What a Father Is
I’m one of the lucky ones. I’ve had three excellent examples of fatherhood: God the Father, my own dad, and my father-in-law.
As I reflect on their role in my life, I’m humbled and honored by their commitment to me as a person, their tough love and discipline in my life, and their willingness to sacrifice so much for me. I’ve needed it.
I’m fortunate to have inherited the role myself. And here’s what I’m learning.
A father is a man …
Who understands it’s never too late for a tickle fight.
Who never tires of telling Dad jokes.
Who knows how to cuddle with his daughters, and his sons.
Who works hard, but always knows when it’s time to call it a day.
Who’s best friends are his children and wife, not the couch or garage.
Who knows how to admit when he’s wrong.
Who doesn’t fear these seven words: “I was wrong. Will you forgive me?”
Who is a friend of solitude and silence, and introduces them to his children.
Who protects his children’s imagination with relentless abandon.
Who delights in the beauty of his wife while his children are watching.
Who understands grace and gives it often.
Who loves mercy, and shows it often.
Who binge watches his kids, not Netflix.
Who never misses a chance to show something beautiful to his children.
Who honors everyone, especially his wife, his mother, and his father in front of his children.
Who isn’t afraid to teach the value of discipline to his kids.
Who respects authority and conveys its value to his family.
Who tells one more story, or reads one more page, before it’s time for bed.
Who fights for his family by giving them his time and attention.
Who says yes to lightning bug hunts even when its past bedtime.
Who honors and respects his elders.
Who protects the weak.
Who speaks truth, in love.
Who gives the gift of faith and hope to his family.

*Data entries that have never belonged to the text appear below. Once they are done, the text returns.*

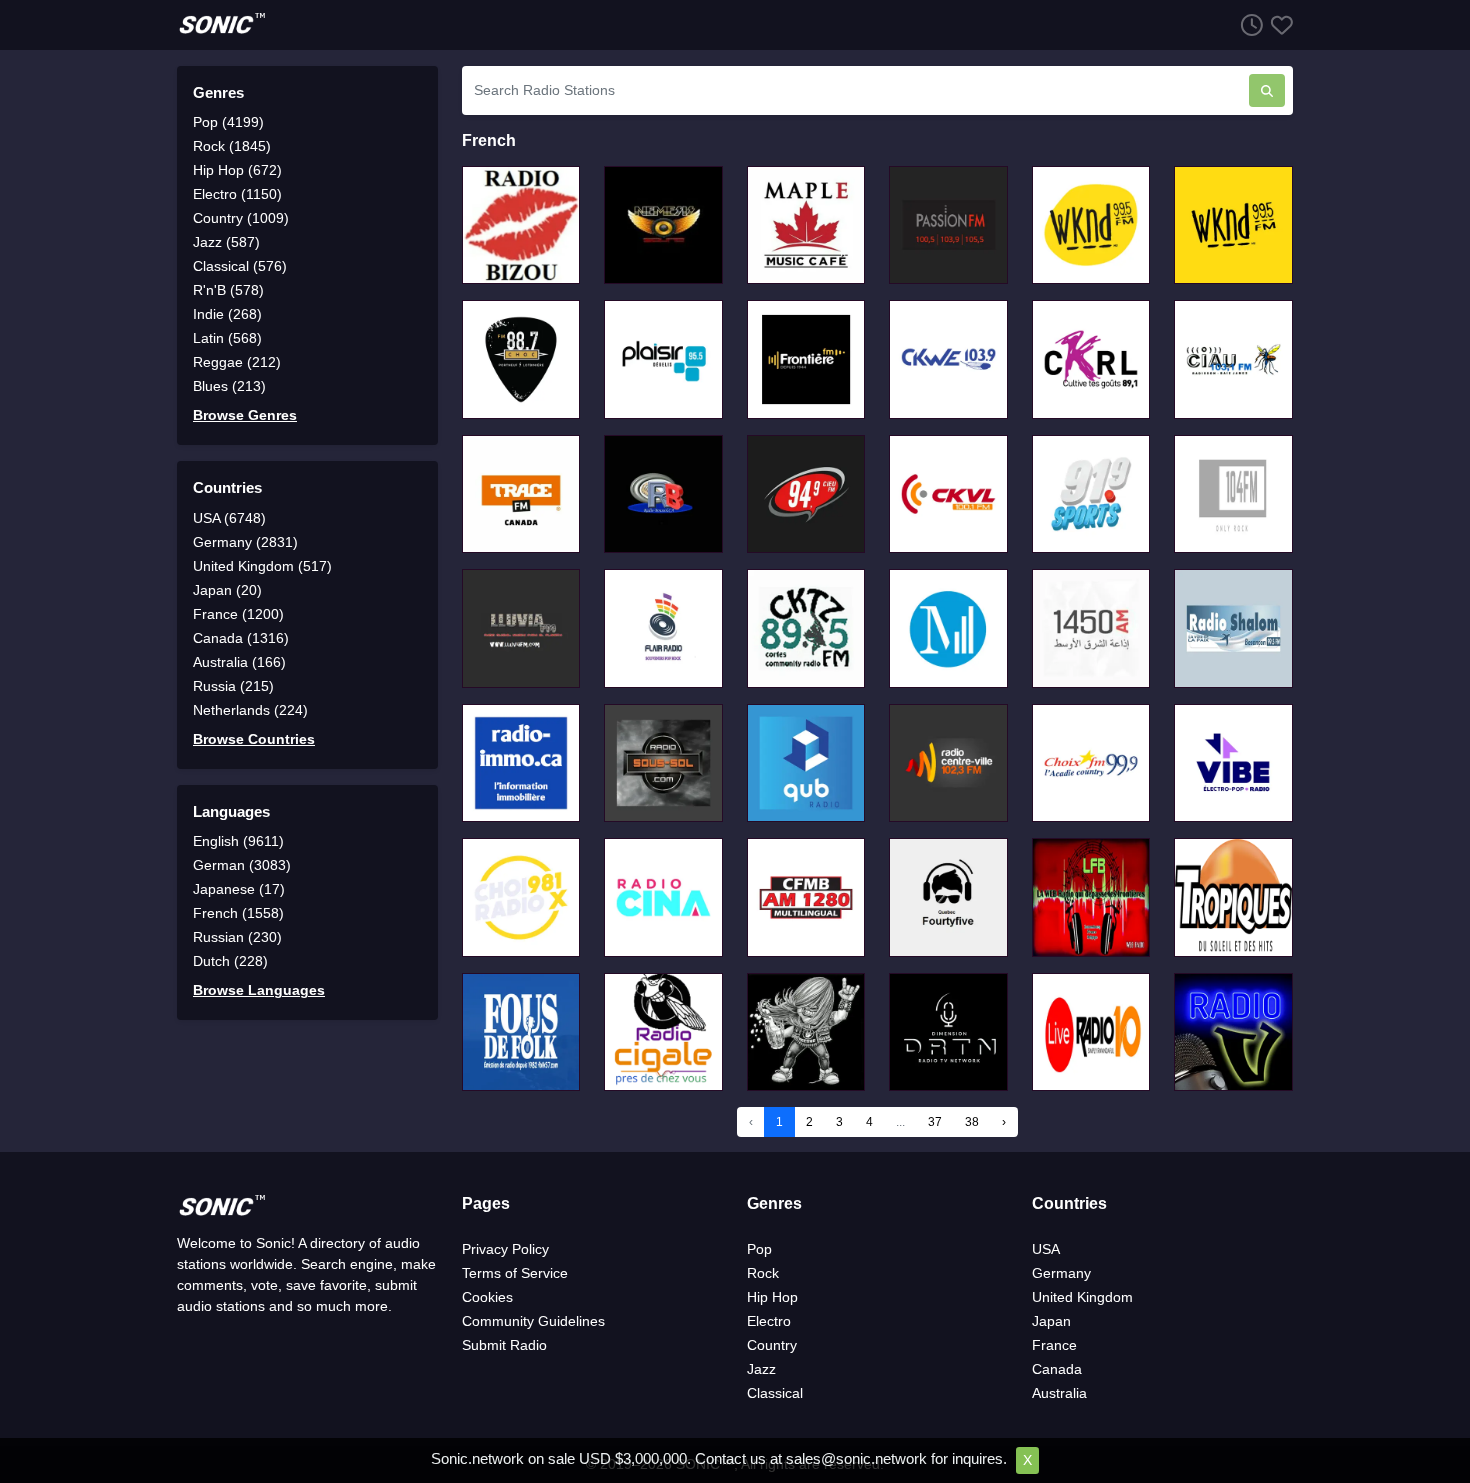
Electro (769, 1321)
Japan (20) (227, 590)
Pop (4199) (228, 122)
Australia (1059, 1393)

Who isn’t afraid to let his children see him cry.
Who isn’t afraid to let his children know he struggles just like everyone else.
Who understands legacy has little to do with money, an everything to do with the path of virtue he leaves behind.
Who works hard to hone his gifts, but who also seeks out counsel and wisdom in the areas where he falls short.
Who isn’t afraid to let his children know he’s failed.
Who isn’t afraid to say, “Help.”
Who stands for what’s right, even when it’s not popular.
Who pursues his children, even when they veer from the path.
Who gives us the “things” he’d like to have, so his children can have more than he ever did.
Who isn’t lazy.
Who delights in the achievements of his children.
Who shows his love for his children through hugs and kisses, long walks and midnight talks, through back rubs and whisper-tickles.
Who always protects, no matter the opposition.
Who is a friend always.
Who keeps no record of wrongs.
Who never quits, on his children or anyone.
Who gives himself up, over and over again—as often as it takes.